In 1985 Rosalind Krauss, the art theorist and critic whose provocations on 20th Century art are the cornerstone of contemporary methodology, published a collection of her essays. The book, “The Originality of the Avant-Garde and Other Modernist Myths”, is an erudite although exceedingly thought provoking work, and is especially poignant for the lasting relevance of questions Krauss raises – particularly in terms of the current art market.
At the time of writing, 1983, Krauss had had the particular position of witnessing and engaging in post-Abstract Expressionism as a formalist under Clement Greenberg’s ideology and then later as a post-structuralist; a mode of art interpretation which aligned her viewpoints to be more critical and less emotive with emerging aesthetic practices.

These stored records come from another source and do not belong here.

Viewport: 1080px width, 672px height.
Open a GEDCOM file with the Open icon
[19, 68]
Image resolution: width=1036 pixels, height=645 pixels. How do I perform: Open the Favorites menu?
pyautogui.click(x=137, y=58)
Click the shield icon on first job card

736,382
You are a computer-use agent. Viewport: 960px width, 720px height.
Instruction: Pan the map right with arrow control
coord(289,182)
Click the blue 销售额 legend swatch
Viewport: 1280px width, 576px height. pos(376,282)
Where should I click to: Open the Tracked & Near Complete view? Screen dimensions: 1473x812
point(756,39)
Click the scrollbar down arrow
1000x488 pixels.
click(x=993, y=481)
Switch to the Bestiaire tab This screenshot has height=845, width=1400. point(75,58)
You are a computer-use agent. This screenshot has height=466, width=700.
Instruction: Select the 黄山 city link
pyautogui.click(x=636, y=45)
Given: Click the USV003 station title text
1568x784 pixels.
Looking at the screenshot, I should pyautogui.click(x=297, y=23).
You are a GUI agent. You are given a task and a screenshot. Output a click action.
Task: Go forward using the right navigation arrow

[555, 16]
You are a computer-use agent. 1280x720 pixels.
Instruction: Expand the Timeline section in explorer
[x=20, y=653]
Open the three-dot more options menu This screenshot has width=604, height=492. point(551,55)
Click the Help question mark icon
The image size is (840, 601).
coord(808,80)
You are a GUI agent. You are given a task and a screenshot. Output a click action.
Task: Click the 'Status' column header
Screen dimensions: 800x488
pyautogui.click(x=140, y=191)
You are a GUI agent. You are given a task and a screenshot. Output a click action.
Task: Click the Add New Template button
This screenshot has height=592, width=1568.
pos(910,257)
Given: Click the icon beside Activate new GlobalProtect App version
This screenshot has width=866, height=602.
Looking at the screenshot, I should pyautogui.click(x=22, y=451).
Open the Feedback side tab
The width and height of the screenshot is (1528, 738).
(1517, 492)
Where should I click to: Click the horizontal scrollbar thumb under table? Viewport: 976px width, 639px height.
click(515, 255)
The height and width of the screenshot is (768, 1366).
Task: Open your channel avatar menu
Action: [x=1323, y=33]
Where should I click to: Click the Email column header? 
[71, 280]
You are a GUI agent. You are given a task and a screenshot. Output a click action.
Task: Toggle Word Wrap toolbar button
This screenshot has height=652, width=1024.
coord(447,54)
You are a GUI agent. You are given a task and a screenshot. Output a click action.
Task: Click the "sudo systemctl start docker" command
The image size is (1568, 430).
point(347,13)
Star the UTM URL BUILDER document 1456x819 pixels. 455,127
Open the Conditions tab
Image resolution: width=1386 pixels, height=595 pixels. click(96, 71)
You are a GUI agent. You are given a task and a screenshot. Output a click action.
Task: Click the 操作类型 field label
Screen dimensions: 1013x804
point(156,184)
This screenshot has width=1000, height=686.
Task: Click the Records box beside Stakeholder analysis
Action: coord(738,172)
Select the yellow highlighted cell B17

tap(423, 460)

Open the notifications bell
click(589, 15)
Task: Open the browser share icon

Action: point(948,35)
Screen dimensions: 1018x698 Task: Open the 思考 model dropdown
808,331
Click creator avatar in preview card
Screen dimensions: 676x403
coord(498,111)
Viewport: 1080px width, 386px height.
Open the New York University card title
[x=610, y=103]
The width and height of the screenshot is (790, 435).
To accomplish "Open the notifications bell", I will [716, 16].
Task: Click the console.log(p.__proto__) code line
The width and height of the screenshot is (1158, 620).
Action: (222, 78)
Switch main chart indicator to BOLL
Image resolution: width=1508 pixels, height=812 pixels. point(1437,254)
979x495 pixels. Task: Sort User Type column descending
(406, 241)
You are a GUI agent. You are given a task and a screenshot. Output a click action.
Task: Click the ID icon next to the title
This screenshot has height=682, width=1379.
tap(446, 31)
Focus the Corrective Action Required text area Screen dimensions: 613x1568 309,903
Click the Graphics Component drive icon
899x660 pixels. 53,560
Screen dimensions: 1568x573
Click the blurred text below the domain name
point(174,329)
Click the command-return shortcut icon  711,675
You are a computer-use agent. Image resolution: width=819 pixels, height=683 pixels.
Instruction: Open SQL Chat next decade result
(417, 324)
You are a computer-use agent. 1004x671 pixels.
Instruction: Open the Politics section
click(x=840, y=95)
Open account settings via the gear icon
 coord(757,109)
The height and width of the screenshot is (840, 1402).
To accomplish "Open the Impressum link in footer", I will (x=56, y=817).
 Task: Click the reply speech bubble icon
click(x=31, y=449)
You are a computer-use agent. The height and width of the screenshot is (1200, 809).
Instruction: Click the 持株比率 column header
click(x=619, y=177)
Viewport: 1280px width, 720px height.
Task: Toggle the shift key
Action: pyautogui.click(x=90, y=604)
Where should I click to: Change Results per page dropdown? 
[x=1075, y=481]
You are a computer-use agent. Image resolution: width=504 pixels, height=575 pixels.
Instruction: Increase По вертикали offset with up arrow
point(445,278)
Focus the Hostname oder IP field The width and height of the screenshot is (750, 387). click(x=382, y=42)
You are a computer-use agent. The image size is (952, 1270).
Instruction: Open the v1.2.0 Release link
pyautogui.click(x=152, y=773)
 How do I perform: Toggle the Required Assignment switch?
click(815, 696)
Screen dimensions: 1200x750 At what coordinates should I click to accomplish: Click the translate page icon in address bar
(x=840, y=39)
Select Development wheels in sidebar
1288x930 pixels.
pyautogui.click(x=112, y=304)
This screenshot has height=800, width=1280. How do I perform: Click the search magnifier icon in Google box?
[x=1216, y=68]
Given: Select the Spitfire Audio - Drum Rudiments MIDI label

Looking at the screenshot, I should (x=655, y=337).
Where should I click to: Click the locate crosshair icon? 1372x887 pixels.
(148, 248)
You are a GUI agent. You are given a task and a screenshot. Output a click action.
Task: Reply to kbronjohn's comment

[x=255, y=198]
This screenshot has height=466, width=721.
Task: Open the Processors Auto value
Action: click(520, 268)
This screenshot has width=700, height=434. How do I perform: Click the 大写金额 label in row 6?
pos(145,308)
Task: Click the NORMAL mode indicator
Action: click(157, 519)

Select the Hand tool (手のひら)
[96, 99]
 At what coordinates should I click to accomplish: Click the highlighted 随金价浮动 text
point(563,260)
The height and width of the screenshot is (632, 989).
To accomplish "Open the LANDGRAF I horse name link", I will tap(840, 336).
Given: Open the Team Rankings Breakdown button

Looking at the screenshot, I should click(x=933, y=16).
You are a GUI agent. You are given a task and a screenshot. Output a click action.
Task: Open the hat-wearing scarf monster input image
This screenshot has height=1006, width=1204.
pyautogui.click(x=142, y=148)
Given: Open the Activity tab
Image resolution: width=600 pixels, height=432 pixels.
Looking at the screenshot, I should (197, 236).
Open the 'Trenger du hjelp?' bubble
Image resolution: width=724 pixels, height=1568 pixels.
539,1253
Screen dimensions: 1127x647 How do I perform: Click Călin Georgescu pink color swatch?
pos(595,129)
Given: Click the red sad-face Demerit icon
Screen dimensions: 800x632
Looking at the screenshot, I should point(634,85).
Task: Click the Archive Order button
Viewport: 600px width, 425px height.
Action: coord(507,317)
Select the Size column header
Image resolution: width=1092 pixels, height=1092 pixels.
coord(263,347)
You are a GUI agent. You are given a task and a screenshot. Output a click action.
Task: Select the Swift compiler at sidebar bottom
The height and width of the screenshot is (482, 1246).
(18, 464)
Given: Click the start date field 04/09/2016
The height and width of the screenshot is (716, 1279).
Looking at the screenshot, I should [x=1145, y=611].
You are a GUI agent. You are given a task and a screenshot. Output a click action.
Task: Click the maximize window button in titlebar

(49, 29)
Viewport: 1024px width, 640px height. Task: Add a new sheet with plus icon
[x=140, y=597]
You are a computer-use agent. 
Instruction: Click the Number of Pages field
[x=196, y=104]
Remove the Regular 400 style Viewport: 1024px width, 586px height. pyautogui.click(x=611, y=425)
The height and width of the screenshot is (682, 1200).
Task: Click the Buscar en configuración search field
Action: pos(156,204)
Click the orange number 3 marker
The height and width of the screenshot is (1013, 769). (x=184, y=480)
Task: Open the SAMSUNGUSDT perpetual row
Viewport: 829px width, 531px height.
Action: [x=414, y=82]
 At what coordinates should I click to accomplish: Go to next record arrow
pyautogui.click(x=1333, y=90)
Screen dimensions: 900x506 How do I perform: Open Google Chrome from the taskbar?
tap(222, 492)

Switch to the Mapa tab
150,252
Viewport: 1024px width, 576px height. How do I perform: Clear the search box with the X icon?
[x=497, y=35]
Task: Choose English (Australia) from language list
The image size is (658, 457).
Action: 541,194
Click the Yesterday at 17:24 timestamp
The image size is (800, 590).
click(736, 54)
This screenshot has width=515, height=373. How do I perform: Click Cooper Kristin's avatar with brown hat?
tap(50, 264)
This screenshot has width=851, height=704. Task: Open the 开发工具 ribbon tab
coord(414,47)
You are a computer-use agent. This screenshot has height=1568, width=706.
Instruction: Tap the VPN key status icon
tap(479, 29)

In her introduction to “The Originality of the Avant-Garde”, Krauss briefly imagines postmodernist production – what is now contemporary art – and it’s foreseeable issues. Krauss identifies these issues as: copy and repetition, the reproducibility of the sign (the photograph), and the textual production of subject matter.
Interpreted in terms of contemporary art practices in the market, there are two striking points of consideration made by Krauss in her identification of these contemporary issues. First, there is her own method of discourse and critical interpretation. Second, the assertion that these contemporary themes, copy and repetition, the photograph, and textual production, would be conditional of existentialism in art.
Existentialism in terms of art is best understood when thinking of Abstract Expressionism, where the surface of an artwork is thought of in relation to it’s “depth” much the way that the exterior of the human subject is understood to relate to his internal, or true, self.
This manner of seeing and interpreting was fundamental to early abstract art, particularly in the career of Jackson Pollock, and later conceptual practices, as it engaged the psychology of the artist as the basis for theory. Interestingly, this manner has also been formative for contemporary art discourse and market values.
Although art institutions, museums, and galleries have remained somewhat traditional, the manner in which an artwork is initially viewed and “contemplated” is increasingly a self curated experience, guided by visual medias organized by “personal accounts” online. This method of viewing is intrinsically related to an existentialist experience of an artwork through the personification of the “artist”. For example, the number of followers, amount of likes, observable activity, quantity and significance of “shares”, become the sum of a contemporary artist’s – and thus artworks – success.
Copy and repetition, the reproducibility of the sign in photographic form, and textual production are not necessarily issues of contemporary art as Krauss predicted, but factors of our current art market as a result of our art interactions online. But it begs the question, are we postmodern? Or simply modern?